A performance, centrada na história de oito Avós da Praça de Maio – Josefina Fracchia, Delia Giovanola, Petrona Izaguirre, Rosalía Muñoz, Buscarita Roa, Irma Ramacciotti, Sonia Torres e Elsa Sánchez –, propôs quatro percursos simultâneos no Parque da Memória, um monumento às vítimas do terrorismo de Estado, localizado em frente ao Rio da Prata, na zona norte de Buenos Aires. A memória futura_As vozes das Avós surge a partir de uma iniciativa das Avós e do Goethe-Institut Buenos Aires, com apoio do Fundo Internacional de Coprodução do Goethe-Institut. A obra foi concebida e dirigida por Luciana Mastromauro, que assumiu também a dramaturgia ao lado de Eugenia Pérez Tomas. O dramaturgista alemão Aljoscha Begrich colaborou com a obra, bem como Marisa Salton e Daniela Drucaroff, integrantes do Arquivo Biográfico Familiar.

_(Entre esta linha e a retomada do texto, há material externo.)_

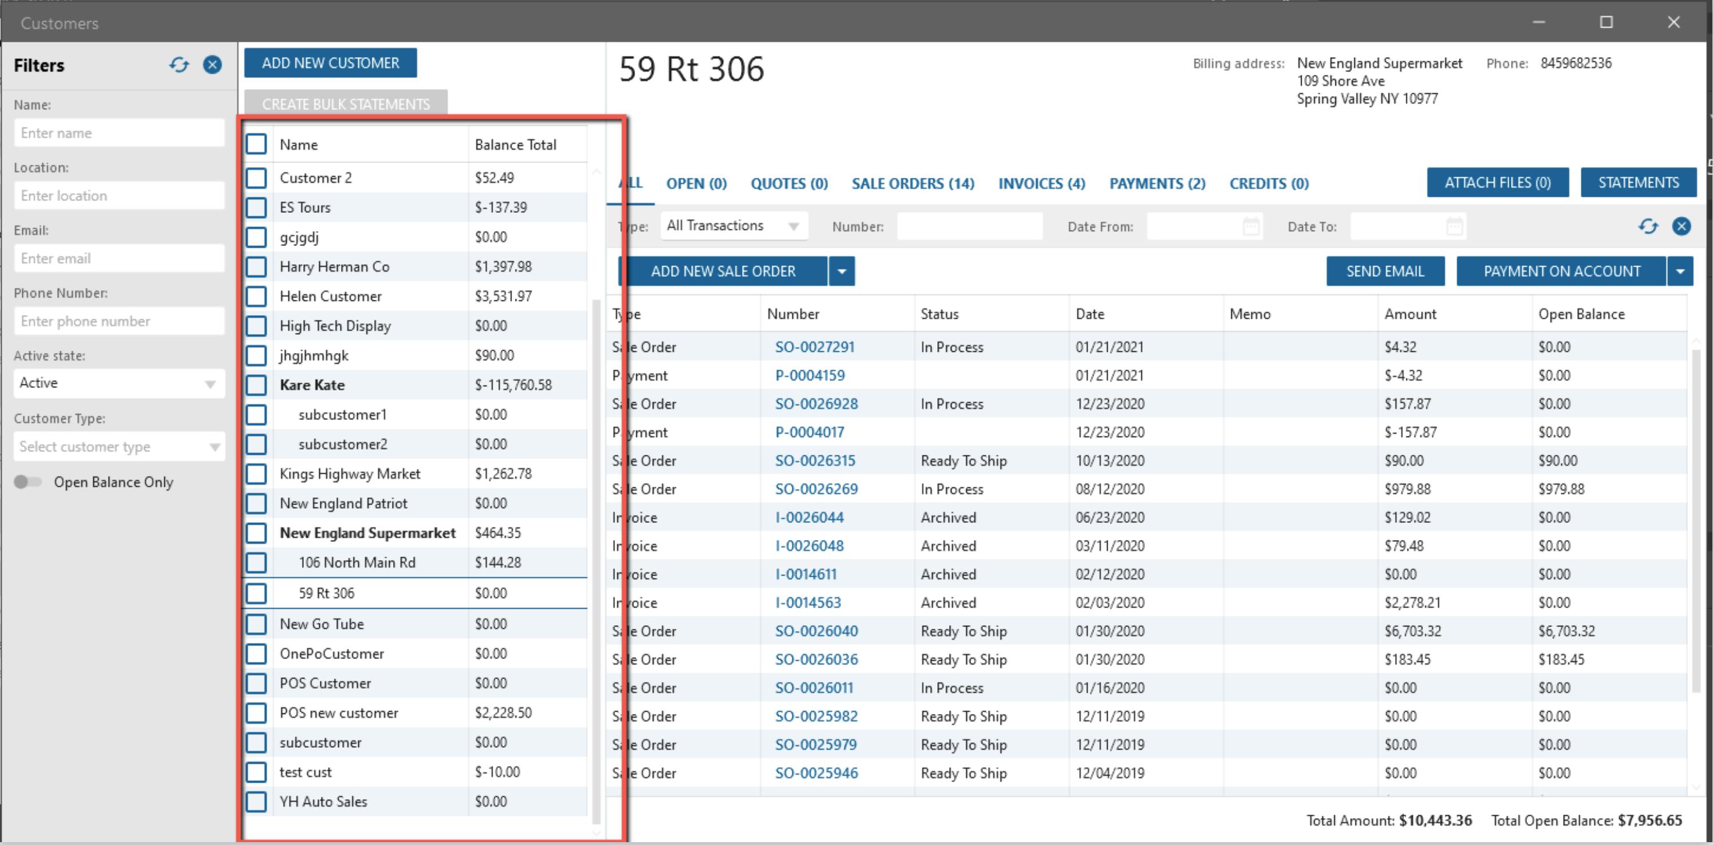Refresh the transactions filter row
This screenshot has width=1713, height=845.
pyautogui.click(x=1648, y=227)
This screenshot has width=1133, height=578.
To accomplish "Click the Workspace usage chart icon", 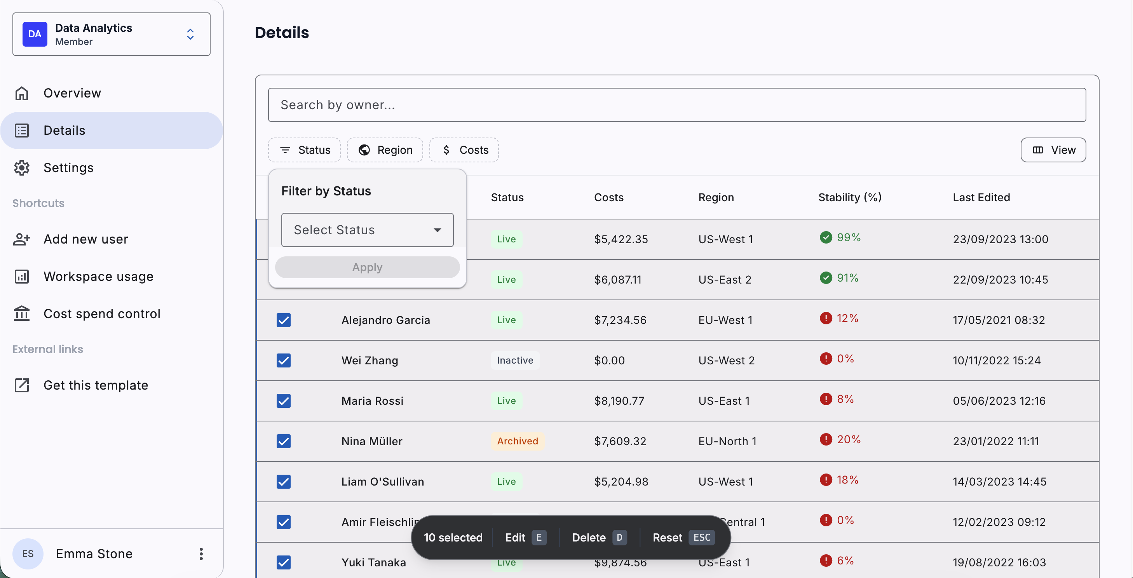I will click(x=22, y=276).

As atrizes Florencia Bergallo, Gaby Ferrero, Karina Frau, Juliana Muras, Andrea Nussembaum, Susana Pampín, María Inés Sancerni e Frida Jazmín Vigliecca narraram as histórias das Avós enquanto caminhavam. Foi como se a memória tivesse subido dos pés até os lábios, para expressar palavras nas quais o horror assalta por duas vias: essas mulheres, que sofreram com o sequestro e o desaparecimento de seus filhos, também tiveram que sair em busca de seus netos, “butim de guerra” dos militares. As atrizes Gabriela Turano e Judith Seither participaram da encenação em Berlim.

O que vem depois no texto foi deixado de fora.